Unter Normen werden häufig ganz allgemein Gebote, Verbote und Erlaubnisse verstanden. Toury (1995) beschreibt Normen spezifischer als bei Translationsprozessen latent vorhandene Regeln, die von einer Mehrheit der TranslatorInnen befolgt und durch genaues Beobachten entdeckt werden (ibid.: 53). Da sie im Laufe der Zeit Veränderungen unterliegen, handelt es sich um dynamische Systeme. Es kann zwischen „preliminary norms“ und „operational norms“ unterschieden werden, wobei sich erstere auf die Auswahl von Ausgangstexten, letztere auf die konkrete Textgestaltung bzw.
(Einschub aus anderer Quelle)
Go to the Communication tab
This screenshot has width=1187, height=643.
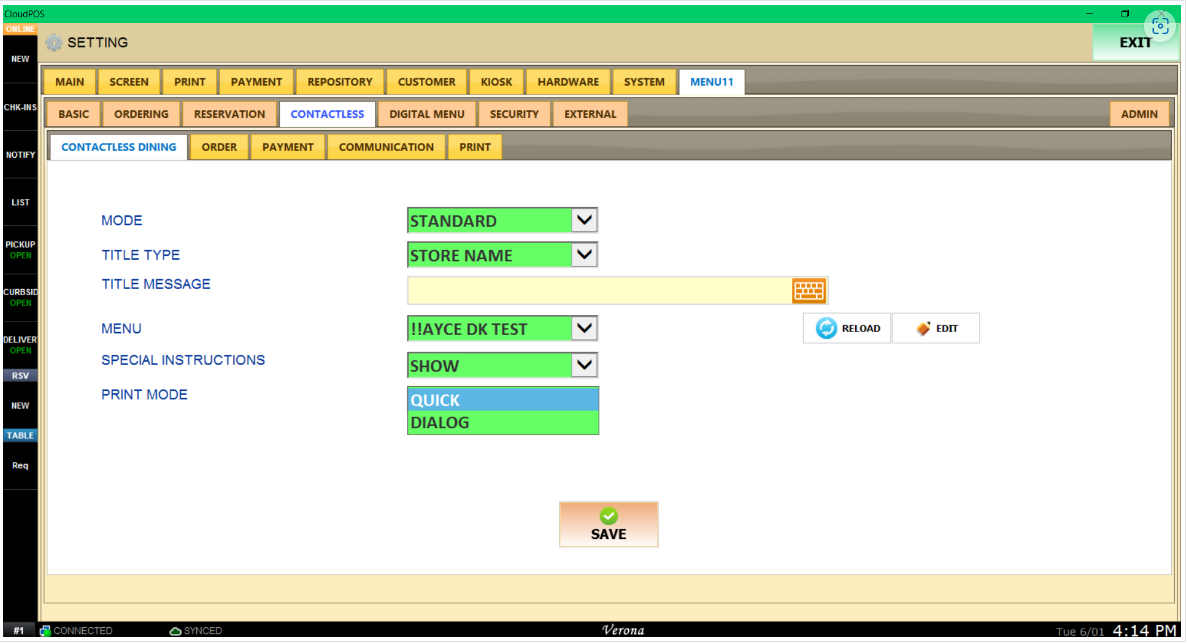pyautogui.click(x=386, y=147)
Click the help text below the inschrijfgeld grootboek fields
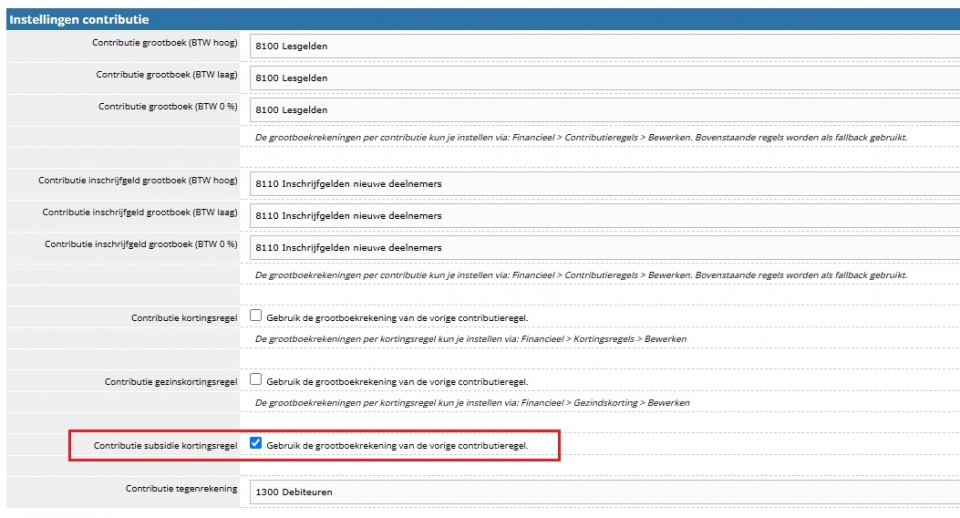The image size is (960, 518). coord(581,274)
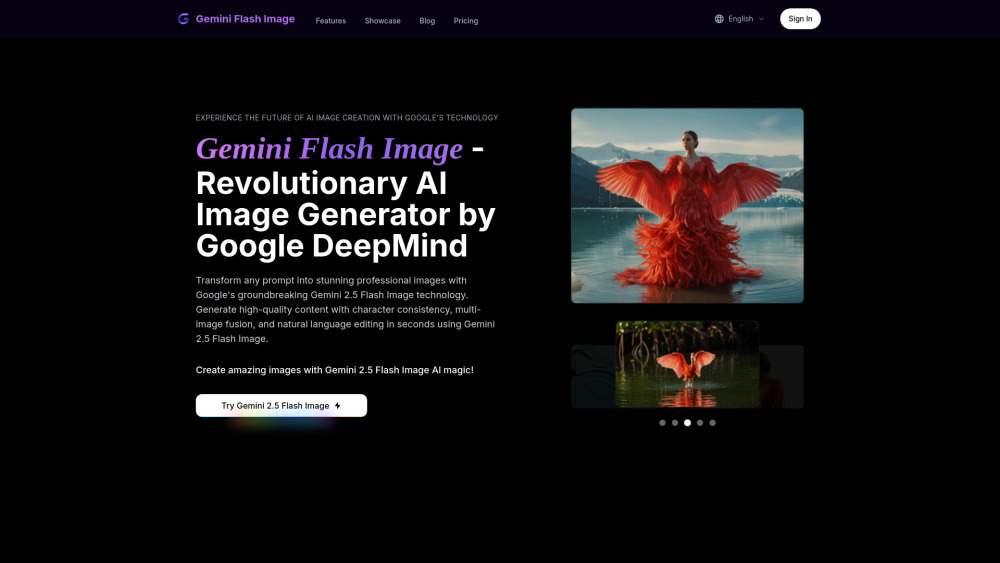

Formulierung von Übersetzungen beziehen (ibid.: 58).

Neben der für die Arbeit als TranslatorIn notwendigen Anpassung an bestehende Normen sehen sowohl Toury (1995: 55) als auch Göhring (2002: 108) den Normenbruch als eine potenzielle Vorgehensweise an, die mit bestimmten negativen Konsequenzen einhergehen kann. Der Normenbruch birgt aber auch die Möglichkeit ihrer Weiterentwicklung in sich.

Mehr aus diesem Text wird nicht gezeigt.